FDA study of generic equivalency includes drug made at banned Wockhardt plant

Wockhardt's Chikalthana plant--Courtesy of Wockhardt

The FDA issued an import alert in November for Wockhardt's plant in Chikalthana, India, a facility that EU regulators had already blocked from shipping products there. One of the products the plant made was metoprolol succinate, a generic of the AstraZeneca ($AZN) extended-release blood pressure medicine Toprol XL. That is the same generic the agency is now testing over questions of effectiveness and side effects.

Wockhardt is one of four producers of generic Toprol XL, and the FDA is looking at all of the products, Bloomberg reports. Mylan ($MYL), Actavis ($ACT) and Dr. Reddy's Laboratories also sell it. Blood pressure meds are widely used, and Bloomberg reports that metoprolol succinate accounts for about 40 million prescriptions a year, 90% of which are generics of Toprol XL. Citing data from investment bank Needham & Co., Bloomberg said that Wockhardt had more than 25% of the market for metoprolol succinate in the U.S. The generics have resulted in more than 3,400 adverse reaction reports over effectiveness and side effects, an analysis by the news service found, which represents a tiny fraction of the prescriptons written for it. The four companies did not comment or could not be reached, Bloomberg said.

The FDA has already conducted tests to see if the generics dissolve properly and now wants more extensive studies, Sandy Walsh, a spokeswoman for the FDA, told Bloomberg. She said the FDA has also rethought the criteria that were used for approval of the generics. According to an FDA grant request, it wants researchers to conduct "pharmacokinetic and pharmacodynamic (PK-PD)" studies of metoprolol succinate.

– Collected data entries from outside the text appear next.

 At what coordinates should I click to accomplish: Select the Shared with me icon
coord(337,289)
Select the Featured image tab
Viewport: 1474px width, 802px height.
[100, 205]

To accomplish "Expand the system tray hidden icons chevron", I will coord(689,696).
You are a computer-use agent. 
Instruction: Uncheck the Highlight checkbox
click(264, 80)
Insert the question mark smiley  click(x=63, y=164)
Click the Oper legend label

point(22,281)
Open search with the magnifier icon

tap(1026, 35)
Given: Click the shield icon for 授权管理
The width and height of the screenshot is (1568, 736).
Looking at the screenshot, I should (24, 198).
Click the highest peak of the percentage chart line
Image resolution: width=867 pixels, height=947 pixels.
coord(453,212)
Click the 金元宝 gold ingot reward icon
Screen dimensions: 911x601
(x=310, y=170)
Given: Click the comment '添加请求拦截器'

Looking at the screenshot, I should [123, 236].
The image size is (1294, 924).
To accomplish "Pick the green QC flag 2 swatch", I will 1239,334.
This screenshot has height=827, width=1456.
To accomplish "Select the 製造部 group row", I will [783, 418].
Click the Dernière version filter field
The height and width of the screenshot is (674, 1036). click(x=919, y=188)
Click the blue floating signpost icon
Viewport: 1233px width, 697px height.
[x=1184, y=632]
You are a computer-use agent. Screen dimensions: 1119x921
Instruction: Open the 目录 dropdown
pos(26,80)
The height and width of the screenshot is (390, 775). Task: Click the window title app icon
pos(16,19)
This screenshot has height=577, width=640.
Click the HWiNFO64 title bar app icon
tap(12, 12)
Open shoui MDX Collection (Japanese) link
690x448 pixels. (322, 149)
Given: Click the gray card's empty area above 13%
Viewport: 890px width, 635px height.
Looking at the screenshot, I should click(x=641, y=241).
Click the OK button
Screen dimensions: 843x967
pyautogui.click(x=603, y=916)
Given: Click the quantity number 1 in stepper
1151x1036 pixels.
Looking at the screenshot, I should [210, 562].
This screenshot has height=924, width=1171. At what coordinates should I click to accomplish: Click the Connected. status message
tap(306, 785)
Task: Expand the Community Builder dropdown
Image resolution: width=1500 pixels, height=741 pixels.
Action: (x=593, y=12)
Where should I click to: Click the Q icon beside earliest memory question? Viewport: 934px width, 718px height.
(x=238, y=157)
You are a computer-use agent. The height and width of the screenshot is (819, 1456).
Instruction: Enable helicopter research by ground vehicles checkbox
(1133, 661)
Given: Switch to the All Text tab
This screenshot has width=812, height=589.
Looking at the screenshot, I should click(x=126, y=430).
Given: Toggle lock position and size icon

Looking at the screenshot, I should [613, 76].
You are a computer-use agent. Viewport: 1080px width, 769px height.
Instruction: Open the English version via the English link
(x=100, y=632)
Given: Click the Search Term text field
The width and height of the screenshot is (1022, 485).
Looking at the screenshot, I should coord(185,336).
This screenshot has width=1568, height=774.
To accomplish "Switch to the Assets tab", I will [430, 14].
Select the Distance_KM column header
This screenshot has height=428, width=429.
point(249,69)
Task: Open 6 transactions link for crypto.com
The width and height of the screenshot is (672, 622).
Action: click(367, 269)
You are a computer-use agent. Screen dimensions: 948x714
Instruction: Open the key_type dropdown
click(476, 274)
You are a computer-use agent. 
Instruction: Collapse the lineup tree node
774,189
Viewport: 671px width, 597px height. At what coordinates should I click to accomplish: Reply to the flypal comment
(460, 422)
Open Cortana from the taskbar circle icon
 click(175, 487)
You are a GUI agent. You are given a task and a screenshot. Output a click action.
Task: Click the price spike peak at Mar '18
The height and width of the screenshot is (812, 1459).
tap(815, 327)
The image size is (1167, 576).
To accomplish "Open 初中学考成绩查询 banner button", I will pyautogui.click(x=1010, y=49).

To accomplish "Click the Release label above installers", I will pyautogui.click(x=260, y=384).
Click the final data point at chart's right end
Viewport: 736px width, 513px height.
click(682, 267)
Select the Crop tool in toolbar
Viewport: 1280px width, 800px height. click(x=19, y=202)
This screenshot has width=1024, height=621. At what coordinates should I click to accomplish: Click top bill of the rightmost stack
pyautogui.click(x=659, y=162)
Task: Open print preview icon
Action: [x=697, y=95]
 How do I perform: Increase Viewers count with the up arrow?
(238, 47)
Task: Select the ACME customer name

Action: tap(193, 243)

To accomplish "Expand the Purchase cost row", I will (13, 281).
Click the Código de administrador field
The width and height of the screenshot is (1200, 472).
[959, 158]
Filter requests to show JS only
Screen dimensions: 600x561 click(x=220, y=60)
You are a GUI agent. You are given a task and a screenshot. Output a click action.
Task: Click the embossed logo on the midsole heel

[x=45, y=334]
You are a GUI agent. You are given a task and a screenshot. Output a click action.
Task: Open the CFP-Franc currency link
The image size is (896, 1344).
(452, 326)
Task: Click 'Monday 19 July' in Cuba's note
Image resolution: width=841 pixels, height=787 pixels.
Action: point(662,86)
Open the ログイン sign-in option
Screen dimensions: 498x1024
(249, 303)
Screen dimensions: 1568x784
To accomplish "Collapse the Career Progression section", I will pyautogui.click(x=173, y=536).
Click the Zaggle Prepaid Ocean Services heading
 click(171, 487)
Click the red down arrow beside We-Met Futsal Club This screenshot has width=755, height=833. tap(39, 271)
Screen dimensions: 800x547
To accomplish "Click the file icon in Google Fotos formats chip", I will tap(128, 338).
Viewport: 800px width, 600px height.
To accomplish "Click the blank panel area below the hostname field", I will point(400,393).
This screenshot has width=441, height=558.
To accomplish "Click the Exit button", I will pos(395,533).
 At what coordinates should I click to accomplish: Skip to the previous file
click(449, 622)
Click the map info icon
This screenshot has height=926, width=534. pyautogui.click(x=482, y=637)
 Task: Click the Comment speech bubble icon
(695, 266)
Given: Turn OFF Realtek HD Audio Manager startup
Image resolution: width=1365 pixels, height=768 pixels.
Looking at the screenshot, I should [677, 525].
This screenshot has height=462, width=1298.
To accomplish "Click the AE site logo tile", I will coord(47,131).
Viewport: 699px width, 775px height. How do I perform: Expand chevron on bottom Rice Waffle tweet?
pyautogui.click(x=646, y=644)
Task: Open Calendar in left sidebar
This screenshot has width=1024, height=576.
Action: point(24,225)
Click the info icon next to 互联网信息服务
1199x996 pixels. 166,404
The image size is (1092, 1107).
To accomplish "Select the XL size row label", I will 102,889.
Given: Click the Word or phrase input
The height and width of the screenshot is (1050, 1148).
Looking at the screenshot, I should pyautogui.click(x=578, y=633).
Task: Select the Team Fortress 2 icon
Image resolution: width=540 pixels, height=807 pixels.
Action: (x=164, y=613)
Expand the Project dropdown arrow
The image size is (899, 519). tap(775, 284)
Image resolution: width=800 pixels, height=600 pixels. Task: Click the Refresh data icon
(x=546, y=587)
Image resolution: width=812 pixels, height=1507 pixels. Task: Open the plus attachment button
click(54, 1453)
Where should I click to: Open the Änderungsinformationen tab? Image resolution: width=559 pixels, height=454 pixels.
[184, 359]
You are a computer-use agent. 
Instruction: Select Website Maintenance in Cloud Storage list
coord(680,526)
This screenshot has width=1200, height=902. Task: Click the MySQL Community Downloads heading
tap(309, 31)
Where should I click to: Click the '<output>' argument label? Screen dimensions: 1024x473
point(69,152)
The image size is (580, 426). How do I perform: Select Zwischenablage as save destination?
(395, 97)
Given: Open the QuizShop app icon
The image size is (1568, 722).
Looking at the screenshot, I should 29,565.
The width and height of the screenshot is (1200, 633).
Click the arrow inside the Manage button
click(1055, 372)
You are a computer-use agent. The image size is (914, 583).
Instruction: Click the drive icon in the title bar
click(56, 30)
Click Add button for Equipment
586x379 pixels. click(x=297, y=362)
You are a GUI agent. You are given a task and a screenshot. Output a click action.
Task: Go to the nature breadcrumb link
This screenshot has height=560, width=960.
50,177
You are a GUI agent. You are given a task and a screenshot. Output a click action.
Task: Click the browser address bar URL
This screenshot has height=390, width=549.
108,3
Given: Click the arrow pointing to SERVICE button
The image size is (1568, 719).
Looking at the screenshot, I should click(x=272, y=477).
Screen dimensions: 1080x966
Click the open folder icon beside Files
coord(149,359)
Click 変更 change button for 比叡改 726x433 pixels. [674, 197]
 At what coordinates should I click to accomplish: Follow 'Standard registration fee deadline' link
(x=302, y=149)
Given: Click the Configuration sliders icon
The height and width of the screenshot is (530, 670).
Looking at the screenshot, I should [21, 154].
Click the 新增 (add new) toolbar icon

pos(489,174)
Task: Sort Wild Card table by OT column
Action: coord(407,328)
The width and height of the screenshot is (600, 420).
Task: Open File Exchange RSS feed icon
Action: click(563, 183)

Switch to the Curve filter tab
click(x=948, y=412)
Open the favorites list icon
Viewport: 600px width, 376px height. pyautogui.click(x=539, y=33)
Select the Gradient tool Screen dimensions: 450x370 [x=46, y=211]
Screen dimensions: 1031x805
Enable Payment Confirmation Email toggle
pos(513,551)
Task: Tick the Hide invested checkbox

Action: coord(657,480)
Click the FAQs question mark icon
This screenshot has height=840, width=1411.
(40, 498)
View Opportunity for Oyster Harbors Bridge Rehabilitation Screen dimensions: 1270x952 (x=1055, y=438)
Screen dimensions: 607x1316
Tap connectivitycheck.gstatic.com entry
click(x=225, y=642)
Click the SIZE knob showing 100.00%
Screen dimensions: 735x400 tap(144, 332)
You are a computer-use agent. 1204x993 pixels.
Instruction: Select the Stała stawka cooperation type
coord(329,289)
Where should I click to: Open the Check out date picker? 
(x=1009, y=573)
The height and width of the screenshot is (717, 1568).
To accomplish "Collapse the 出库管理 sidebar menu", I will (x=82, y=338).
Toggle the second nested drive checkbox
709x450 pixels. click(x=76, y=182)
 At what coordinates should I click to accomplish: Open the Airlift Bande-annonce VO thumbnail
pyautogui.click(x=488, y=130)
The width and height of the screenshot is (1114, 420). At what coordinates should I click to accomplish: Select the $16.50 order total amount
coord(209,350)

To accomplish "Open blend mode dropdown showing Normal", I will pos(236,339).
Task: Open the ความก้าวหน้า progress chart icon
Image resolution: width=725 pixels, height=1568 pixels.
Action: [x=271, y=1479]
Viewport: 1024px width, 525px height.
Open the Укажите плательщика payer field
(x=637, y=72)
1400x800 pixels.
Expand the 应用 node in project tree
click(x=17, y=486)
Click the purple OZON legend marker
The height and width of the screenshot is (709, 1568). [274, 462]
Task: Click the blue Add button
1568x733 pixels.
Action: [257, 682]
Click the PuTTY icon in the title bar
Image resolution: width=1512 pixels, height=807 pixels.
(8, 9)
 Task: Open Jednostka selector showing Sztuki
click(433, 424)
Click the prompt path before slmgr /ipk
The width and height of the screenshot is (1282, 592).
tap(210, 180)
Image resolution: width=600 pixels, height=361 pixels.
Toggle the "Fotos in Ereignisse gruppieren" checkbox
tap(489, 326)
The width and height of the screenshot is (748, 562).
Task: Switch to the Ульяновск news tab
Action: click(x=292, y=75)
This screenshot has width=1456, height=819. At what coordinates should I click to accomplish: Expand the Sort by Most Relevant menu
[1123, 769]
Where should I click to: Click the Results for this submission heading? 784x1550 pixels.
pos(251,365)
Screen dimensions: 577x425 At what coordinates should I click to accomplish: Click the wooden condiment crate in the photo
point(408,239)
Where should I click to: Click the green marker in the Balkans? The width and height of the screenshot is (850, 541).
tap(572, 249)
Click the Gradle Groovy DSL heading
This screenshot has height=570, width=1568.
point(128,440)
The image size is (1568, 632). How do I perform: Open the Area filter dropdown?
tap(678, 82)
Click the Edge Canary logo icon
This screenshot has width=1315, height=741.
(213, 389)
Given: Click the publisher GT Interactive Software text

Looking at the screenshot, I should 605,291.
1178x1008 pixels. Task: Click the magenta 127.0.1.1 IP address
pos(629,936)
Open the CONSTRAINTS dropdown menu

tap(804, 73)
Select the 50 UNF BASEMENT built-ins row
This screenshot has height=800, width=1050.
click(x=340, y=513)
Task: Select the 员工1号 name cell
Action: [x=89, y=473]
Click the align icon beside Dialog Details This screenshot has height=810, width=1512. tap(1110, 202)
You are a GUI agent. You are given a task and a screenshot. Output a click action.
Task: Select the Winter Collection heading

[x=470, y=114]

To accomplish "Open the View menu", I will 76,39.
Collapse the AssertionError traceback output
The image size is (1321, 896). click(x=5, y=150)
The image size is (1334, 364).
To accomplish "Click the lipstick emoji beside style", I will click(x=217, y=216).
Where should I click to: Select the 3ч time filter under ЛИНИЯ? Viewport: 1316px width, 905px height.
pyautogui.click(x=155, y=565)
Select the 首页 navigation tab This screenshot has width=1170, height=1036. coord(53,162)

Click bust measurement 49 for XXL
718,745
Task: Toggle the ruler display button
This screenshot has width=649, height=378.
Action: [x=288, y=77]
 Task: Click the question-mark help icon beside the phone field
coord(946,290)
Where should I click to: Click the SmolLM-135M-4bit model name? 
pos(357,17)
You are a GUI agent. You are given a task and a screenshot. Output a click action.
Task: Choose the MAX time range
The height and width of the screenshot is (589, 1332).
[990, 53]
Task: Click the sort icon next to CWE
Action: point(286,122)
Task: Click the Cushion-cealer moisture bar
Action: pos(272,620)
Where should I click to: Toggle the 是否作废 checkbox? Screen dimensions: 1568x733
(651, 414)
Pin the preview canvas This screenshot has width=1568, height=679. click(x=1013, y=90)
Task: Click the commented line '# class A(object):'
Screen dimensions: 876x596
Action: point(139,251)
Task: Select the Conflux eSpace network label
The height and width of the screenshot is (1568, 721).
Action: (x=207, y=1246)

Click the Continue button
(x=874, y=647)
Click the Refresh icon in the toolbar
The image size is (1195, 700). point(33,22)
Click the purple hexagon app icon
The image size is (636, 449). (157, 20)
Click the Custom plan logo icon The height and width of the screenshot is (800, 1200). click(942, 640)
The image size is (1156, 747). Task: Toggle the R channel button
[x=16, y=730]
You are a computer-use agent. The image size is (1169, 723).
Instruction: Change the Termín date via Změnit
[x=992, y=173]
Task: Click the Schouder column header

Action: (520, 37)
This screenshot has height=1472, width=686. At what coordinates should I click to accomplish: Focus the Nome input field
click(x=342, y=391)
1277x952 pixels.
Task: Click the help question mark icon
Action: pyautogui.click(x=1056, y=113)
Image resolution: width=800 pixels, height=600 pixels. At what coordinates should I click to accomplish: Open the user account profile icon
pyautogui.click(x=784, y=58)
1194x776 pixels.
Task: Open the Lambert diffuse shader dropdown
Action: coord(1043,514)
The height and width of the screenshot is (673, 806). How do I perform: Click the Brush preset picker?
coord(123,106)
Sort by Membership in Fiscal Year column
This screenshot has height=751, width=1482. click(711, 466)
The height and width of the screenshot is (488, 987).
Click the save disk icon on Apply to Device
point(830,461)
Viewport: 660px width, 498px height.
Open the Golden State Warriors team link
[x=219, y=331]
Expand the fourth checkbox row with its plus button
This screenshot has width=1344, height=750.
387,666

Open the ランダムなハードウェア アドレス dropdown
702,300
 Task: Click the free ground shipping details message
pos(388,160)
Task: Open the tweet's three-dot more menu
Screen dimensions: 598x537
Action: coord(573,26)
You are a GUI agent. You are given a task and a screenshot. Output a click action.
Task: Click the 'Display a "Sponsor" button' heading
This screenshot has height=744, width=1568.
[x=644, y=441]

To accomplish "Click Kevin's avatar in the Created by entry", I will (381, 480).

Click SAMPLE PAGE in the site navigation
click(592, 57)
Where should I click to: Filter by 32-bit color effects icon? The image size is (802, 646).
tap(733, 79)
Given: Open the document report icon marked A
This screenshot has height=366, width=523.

Because many of the generics sold in the U.S. come out of Indian plants, the question of generic effectiveness has gotten intertwined with concerns over the quality standards of some drugmakers. A small group of doctors and researchers recently spoke at a congressional briefing, contending that foreign-made generics were not as effective as the drugs made by U.S. companies. The warning letter the FDA issued for Wockhardt's plant in Chikalthana, as well as a Wockhardt plant in Waluj, India, that the FDA also banned, cited the facility for unsanitary conditions and for manipulating the results of quality tests.

Questions of how closely some generics match their reference drug have floated around the industry for years. In 2012, Teva Pharmaceutical Industries ($TEVA) pulled its version of the antidepressant Wellbutrin XL because of equivalency questions. The agency does not have the authority to require generic drugmakers to do postmarketing studies on equivalency, but with $20 million in new user fee funds, the FDA started in last year on a list of 19 generics it wants to test.